The result is severe memory fragmentation. Your VRAM looks like Swiss Cheese. A request might reserve 2GB of memory but only use 100MB. The remaining 1.9GB is locked. You will hit Out-Of-Memory (OOM) crashes even when 60% of your total GPU memory is technically “empty.”

The Breakthrough: PagedAttention

The solution is an elegant concept borrowed directly from classic operating systems design: PagedAttention.

PagedAttention, the core innovation behind the highly popular vLLM serving engine, fixes this fragmentation by decoupling physical memory from logical memory.

Instead of demanding contiguous blocks, PagedAttention breaks the KV cache down into small, fixed-size pages (e.g., blocks that hold the KV vectors for exactly 16 tokens). These pages are entirely non-contiguous. They can be scattered anywhere across the physical VRAM.

A central “Block Table” acts as the logical mapping, stitching these scattered pages together at runtime when the attention mechanism needs to access them.

The result? You use the exact same amount of data, but with near-zero internal fragmentation. You suddenly have the VRAM to serve exponentially more concurrent users.

Unlocking Continuous Batching

The true magic of PagedAttention isn’t just fitting more data into memory; it is how it changes the scheduling of requests.

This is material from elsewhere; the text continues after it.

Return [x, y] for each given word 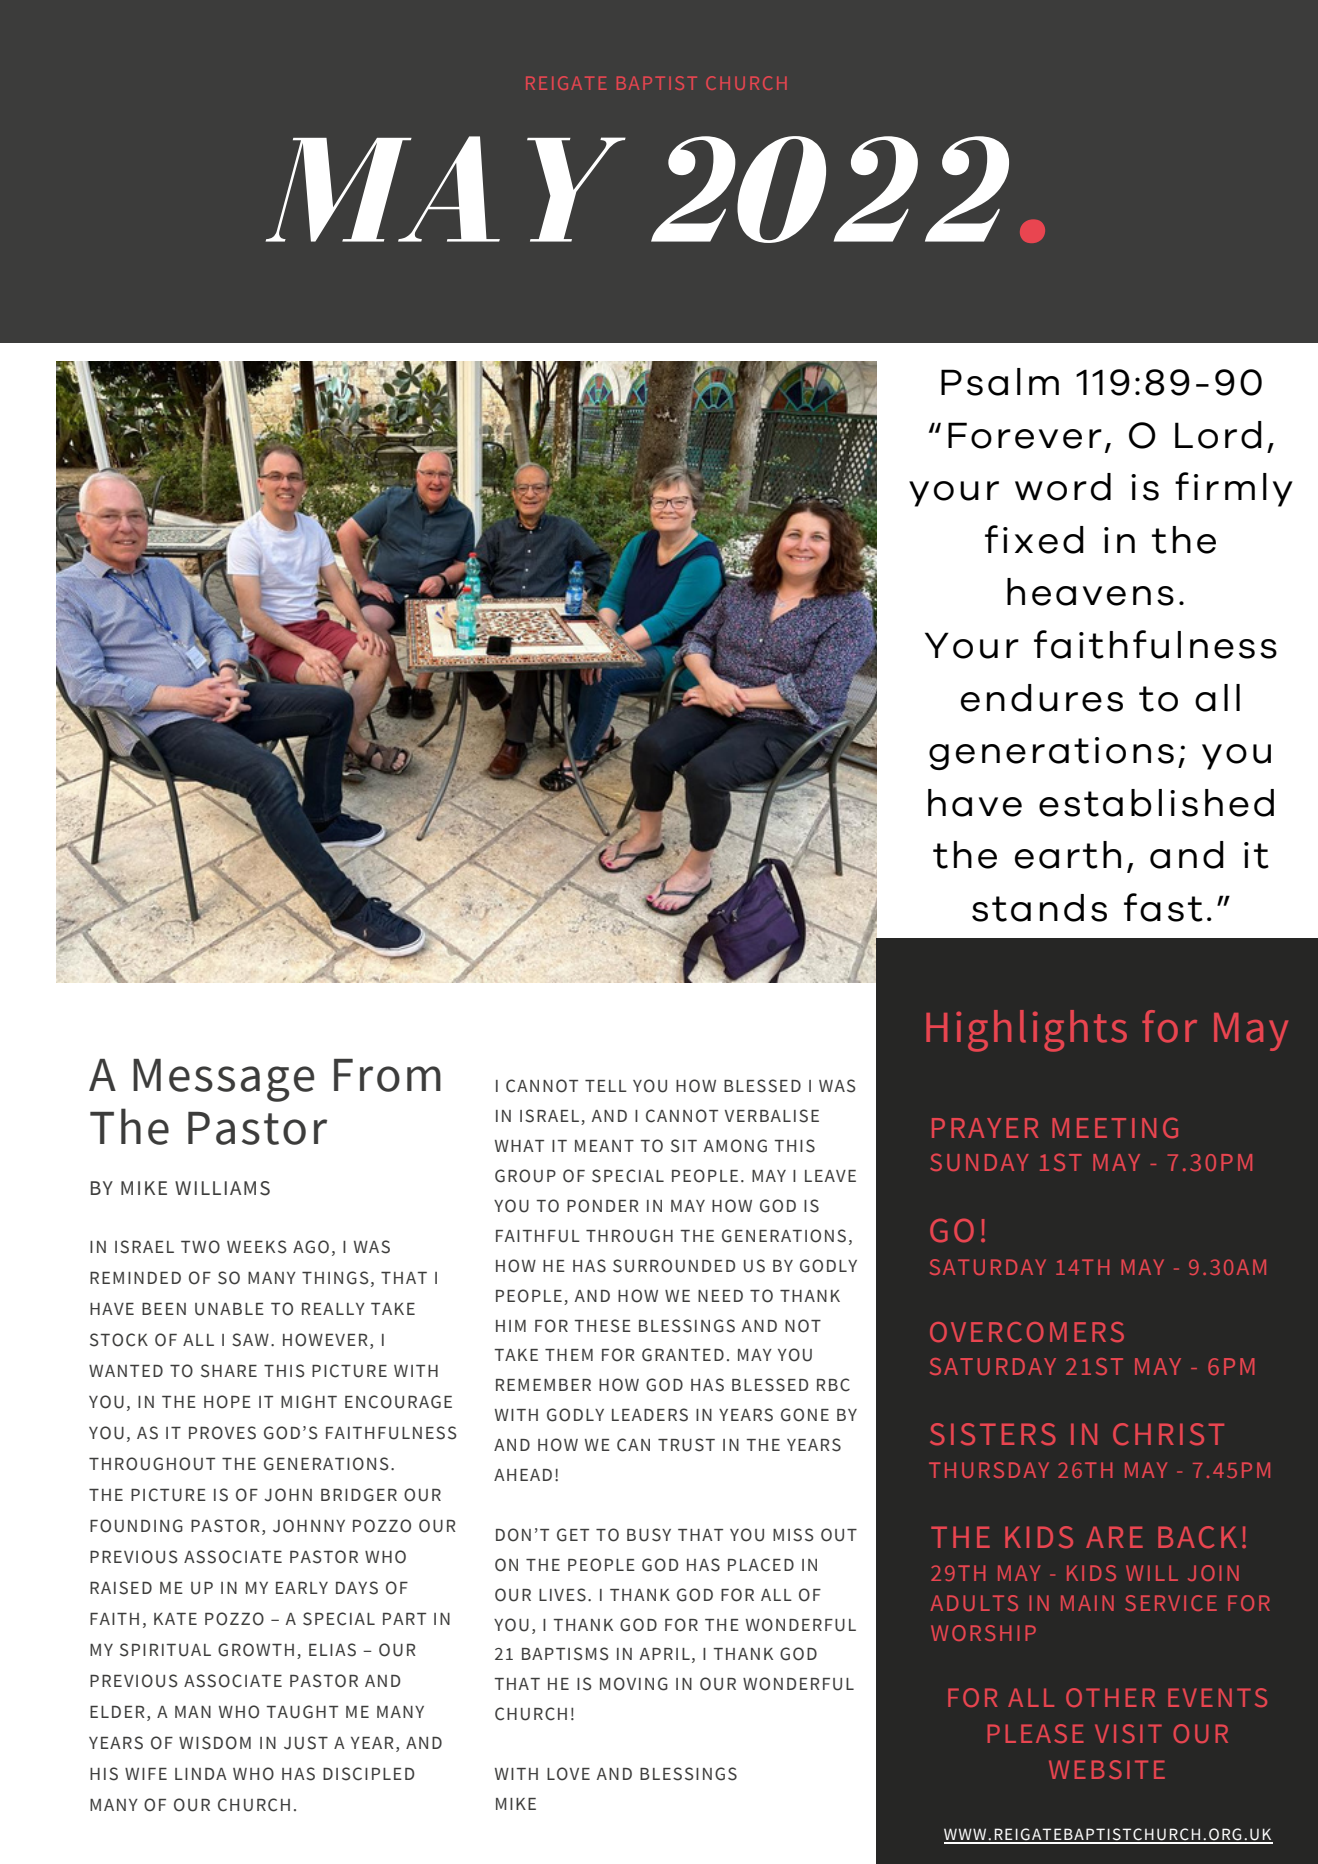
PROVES [222, 1433]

Because memory is no longer locked in massive, contiguous blocks, PagedAttention unlocks Continuous Batching (also known as iteration-level scheduling):

1. Dynamic Insertion: When a request finishes generating its final token, its individual memory pages are freed instantly.
2. Zero Wait Time: A new request from the queue can be inserted into the active batch immediately, occupying those newly freed pages.
3. Maximum Utilization: The GPU cores no longer wait for the longest request in a static batch to finish. They stay at near 100% utilization, processing a constant, flowing stream of tokens.

Conclusion

By simply changing the logical mapping of physical silicon, PagedAttention and engines like vLLM can easily yield a 2x to 3x increase in inference throughput compared to naive implementations.

Before you beg your CFO for another million dollars in compute budget, ensure you are utilizing the compute you already have. Optimize your memory management first.